Drahoš, B., Lukeš, I. and Tóth, E.
European Journal of Inorganic Chemistry 2012 (12) 1975-1986
publié le , mis à jour le
Mn2+ has five unpaired d electrons, a long electronic relaxation time, and labile water exchange, which make it an attractive alternative to Gd3+ in the design of contrast agents for medical Magnetic Resonance Imaging. In order to ensure in vivo safety and high contrast agent efficiency, the Mn2+ ion has to be chelated by a ligand that provides high thermodynamic stability and kinetic inertness of the complex and has to have at least one free coordination site for a water molecule. Unfortunately, these two requirements are contradictory, as lower denticity of the ligands, which leads to more inner-sphere water molecules often implies a decreased stability of the complex, and, therefore, it is necessary to find a balance between both requirements.

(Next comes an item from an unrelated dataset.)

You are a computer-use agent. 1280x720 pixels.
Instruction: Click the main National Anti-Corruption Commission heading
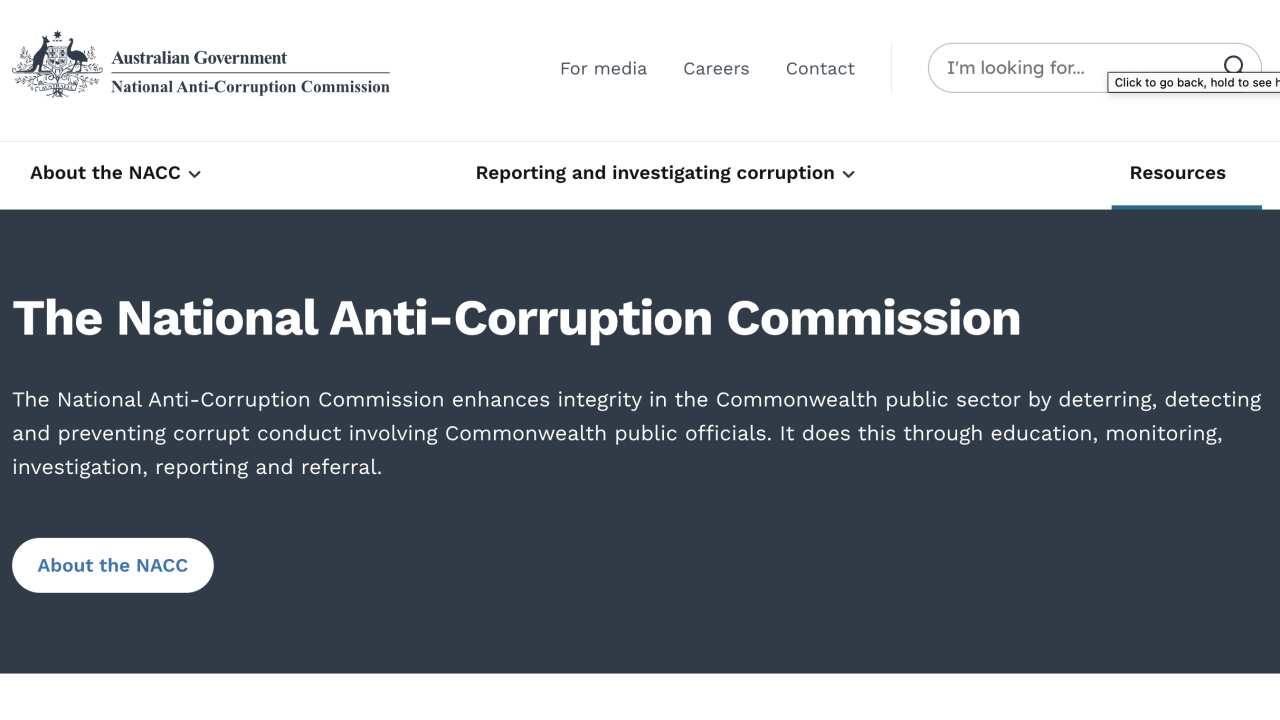pyautogui.click(x=516, y=318)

In the last decade, a large amount of experimental data has been collected to characterize the physico-chemical properties of Mn2+ chelates with variable ligand structures. They now allow for establishing trends of how the ligand structure, the rigidity of the ligand scaffold, and its donor–acceptor properties influence the thermodynamic, kinetic, and redox stability of the Mn2+ complex. This microreview surveys the current literature in this field.